How many Marxists does it take to screw in a lightbulb?

None.  The light bulb already contains the seeds of its own revolution.

It was one thing when it was just “the Arab Spring.”  It made sense that people with everything at stake would be able to overcome complacency and actually create historical change within their lifetimes.  When it’s Libya or Syria, it seems almost intuitive that a people would take dramatic action to overthrow a repressive regime.  But the importance of freedom and liberty in those countries seems to be lost on the western world.

American political theorists once assumed we had witnessed the end of history with the fall of the Soviet Union and the Victory Over Communism™, but now new narratives are being written while America sits on the sidelines.  With London ablaze in riots and a repressive Big Brother fulfilling apocryphal predictions, one starts to wonder whether the same is coming to the United States.  Sure, Americans protest from time to time, but we assume that we’re not about to sink to the level of rioting (like in Los Angeles that one time, or all those other times).  Why then, one might wonder, are we seeing more and more repressive defenses used in America?  Like shutting down cell phone service to quell a peaceful protest or arresting people for taking a video of police brutality.  Didn’t people riot over this sort of thing a couple of decades ago?

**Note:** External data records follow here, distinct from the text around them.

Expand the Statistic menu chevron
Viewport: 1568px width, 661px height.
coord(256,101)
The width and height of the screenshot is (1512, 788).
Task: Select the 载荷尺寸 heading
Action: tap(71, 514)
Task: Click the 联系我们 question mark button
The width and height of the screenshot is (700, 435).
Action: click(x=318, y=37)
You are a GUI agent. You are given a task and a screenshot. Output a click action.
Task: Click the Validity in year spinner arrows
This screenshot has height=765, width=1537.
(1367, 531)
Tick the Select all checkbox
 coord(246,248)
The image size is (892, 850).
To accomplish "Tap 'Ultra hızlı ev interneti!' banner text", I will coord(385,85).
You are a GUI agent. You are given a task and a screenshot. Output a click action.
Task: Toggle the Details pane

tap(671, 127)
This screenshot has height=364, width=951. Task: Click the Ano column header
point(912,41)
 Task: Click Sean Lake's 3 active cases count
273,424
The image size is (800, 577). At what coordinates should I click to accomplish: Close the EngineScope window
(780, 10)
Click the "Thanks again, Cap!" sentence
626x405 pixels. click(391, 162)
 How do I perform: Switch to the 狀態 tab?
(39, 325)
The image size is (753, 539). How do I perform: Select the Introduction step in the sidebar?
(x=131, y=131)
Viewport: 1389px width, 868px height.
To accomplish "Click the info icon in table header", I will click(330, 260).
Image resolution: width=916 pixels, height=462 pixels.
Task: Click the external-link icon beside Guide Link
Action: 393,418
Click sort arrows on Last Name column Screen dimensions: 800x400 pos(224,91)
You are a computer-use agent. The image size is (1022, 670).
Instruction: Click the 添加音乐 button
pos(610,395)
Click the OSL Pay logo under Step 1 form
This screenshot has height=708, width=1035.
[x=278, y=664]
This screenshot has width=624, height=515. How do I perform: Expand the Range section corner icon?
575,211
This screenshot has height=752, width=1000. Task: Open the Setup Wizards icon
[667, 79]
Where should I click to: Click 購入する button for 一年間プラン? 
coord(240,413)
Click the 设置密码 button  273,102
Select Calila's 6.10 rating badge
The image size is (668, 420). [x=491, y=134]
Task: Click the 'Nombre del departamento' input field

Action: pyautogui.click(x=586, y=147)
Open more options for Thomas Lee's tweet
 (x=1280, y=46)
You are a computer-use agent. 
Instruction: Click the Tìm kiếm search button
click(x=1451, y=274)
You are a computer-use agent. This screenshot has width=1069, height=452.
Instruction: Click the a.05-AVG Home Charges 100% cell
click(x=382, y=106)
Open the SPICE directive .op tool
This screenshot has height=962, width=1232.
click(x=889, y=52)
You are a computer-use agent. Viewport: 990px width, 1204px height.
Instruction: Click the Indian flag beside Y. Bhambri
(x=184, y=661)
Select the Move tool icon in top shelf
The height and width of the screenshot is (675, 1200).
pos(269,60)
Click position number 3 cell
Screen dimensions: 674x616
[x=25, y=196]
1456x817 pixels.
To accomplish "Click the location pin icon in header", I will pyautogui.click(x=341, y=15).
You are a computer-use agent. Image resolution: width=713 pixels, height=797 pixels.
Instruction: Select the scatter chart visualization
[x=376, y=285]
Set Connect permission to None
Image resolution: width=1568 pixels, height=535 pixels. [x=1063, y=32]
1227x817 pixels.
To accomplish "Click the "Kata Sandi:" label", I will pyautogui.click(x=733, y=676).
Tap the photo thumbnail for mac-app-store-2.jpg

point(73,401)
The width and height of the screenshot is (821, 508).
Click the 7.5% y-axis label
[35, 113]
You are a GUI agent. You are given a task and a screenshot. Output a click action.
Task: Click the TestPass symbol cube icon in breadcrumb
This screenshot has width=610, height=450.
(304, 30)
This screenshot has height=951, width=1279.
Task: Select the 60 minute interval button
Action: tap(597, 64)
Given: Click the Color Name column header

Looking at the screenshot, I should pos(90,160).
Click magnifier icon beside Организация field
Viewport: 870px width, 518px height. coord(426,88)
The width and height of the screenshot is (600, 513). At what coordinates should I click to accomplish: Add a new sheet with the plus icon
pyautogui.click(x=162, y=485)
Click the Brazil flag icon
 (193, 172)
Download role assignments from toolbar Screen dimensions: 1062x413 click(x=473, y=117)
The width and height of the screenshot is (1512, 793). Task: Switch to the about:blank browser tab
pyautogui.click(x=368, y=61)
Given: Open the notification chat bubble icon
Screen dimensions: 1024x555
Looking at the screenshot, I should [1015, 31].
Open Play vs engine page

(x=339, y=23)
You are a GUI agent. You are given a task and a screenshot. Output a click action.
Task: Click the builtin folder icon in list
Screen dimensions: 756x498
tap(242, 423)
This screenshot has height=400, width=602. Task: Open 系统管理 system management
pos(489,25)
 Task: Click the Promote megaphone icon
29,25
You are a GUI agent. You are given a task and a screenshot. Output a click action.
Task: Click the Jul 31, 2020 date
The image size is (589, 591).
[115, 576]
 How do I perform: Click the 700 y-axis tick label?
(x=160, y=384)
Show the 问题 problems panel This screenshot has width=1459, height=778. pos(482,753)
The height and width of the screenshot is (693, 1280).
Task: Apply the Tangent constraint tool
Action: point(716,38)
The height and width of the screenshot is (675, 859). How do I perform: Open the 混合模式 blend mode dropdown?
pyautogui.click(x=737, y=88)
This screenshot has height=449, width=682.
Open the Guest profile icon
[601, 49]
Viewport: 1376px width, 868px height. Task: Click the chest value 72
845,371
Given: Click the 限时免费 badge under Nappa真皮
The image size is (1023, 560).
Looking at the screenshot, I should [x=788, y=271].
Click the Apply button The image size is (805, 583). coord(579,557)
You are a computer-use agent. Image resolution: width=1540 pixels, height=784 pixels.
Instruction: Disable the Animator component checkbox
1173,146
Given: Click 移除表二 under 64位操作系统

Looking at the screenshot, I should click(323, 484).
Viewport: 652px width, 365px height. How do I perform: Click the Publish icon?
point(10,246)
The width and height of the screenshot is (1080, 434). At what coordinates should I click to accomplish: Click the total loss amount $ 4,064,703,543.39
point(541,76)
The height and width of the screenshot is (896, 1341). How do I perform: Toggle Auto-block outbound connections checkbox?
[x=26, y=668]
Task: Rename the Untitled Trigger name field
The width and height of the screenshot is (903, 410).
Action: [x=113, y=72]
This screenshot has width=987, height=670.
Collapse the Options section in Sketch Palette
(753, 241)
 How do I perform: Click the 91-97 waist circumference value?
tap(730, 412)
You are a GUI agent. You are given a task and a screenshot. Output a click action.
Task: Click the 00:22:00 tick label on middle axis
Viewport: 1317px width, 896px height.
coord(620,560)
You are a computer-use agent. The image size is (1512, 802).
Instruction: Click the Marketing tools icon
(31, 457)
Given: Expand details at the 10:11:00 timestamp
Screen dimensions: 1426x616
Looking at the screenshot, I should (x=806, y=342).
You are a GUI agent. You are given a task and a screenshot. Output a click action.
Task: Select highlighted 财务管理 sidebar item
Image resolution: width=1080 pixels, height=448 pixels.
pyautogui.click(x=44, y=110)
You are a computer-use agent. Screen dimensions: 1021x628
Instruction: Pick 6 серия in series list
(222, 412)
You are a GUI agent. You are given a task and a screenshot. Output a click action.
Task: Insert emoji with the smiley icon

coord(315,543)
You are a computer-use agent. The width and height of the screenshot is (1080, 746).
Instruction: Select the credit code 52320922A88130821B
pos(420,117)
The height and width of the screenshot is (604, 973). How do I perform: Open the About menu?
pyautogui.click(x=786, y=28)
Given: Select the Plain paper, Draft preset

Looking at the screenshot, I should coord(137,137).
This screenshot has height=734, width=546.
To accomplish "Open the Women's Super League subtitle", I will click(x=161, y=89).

Rarely do we ever even question why Americans aren’t in open revolt.  One could assume a simple and straightforward explanation: the people already control the government.  The slightly more cynical and savvy amongst us figured that Americans aren’t in revolt because they are more or less satisfied by what the government offers them.  Or even more cynically, perhaps, the American people are satisfied and quelled by the products the economy offers them to fetishize.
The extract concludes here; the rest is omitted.